The present invention improves upon that disclosed in my aforesaid application by combining such static blood pressure monitoring with total blood pressure monitoring in such a manner that the static pressure components may be factored out leaving only a kinetic blood pressure component in the presence of blood flow. Such a kinetic blood pressure component, then, serves as a measure of blood velocity at the site of interest within a blood vessel. Such blood velocity measurements are useful as an estimate of cardiac output. Cardiac output values assist in the determination of the effectiveness of a ventricular contraction. Additionally, such blood velocity measurements may be employed to indicate stenotic regions in the blood vessels. Such stenotic regions may be attributable to arthromatous disease. Currently, these stenotic regions are typically visualized by injecting a radiopaque dye and visualizing the flow of the dye through the blood vessel. The degree of narrowing or stenosis is expressed as a percentage of the non-stenotic region. The measurement of pressure gradients through the stenotic region is another method. However, neither method is a sensitive indicator of either arthromatous disease progression or vessel functionality. Moreover, in a stenotic area of a blood vessel, such as in a mildly stenotic region, there is little change in pressure or area, but there is a discernable change in blood velocity. Consequently, by monitoring blood velocity at a site of interest, information can be obtained providing an early indication of stenosis and can be used to assess the success of a recanalization procedure.

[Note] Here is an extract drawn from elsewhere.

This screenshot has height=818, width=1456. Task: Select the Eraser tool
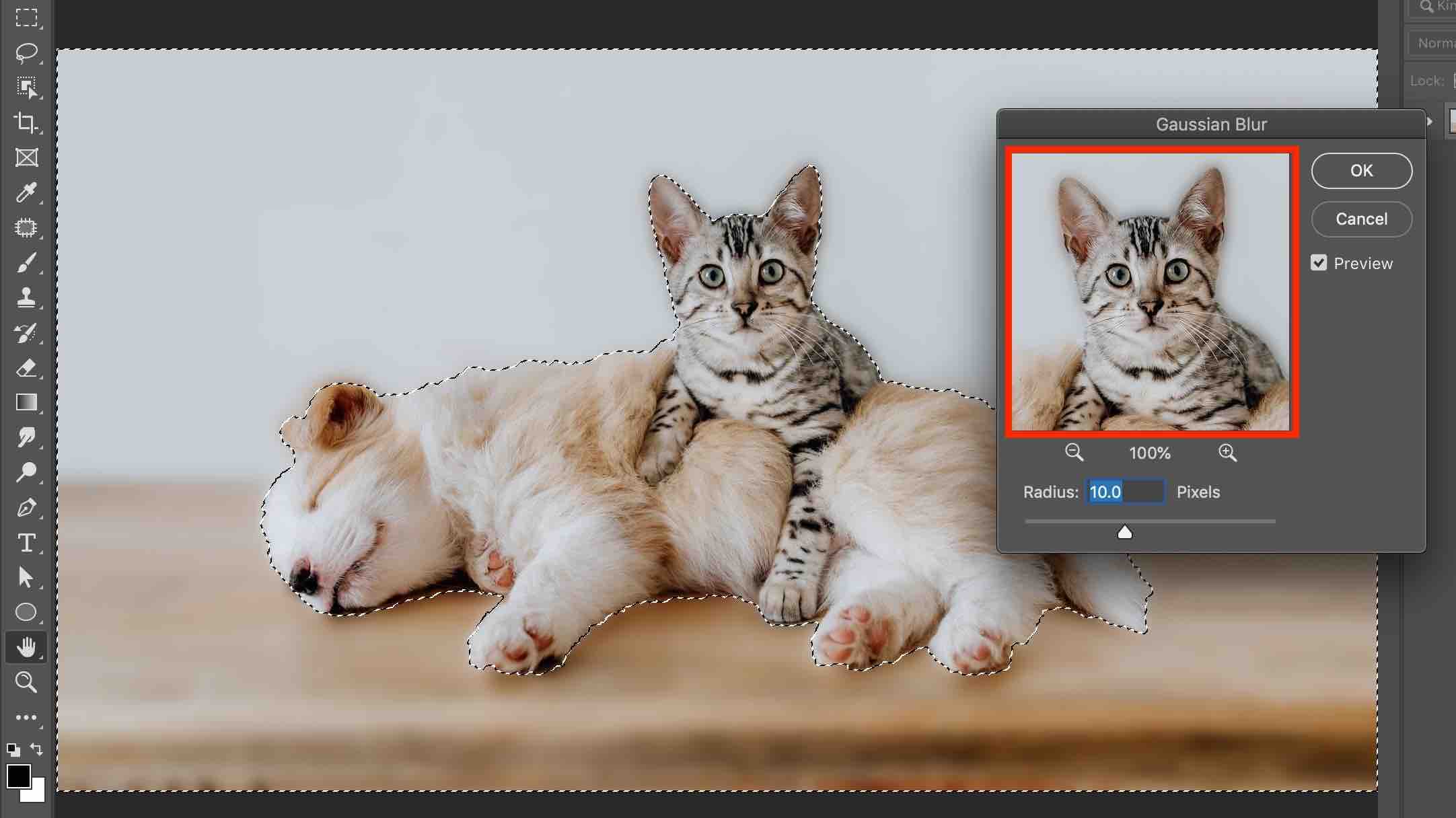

In addition to measuring blood velocity at a site of interest, the present invention also contemplates simultaneously measuring static blood pressure at one or more sites of interest. It is known, however, in the prior art to provide a multiple site pressure transducer for providing simultaneous measurement of static blood pressure at a plurality of sites. One such example is disclosed in the U.S. patent to D. C. Brown, U.S. Pat. No. 4,543,961 assigned to the same assignee as the present invention. However, Brown proposes measurements of but a single blood parameter; namely, static blood pressure. There is no teaching of measuring other blood parameters, such as blood velocity.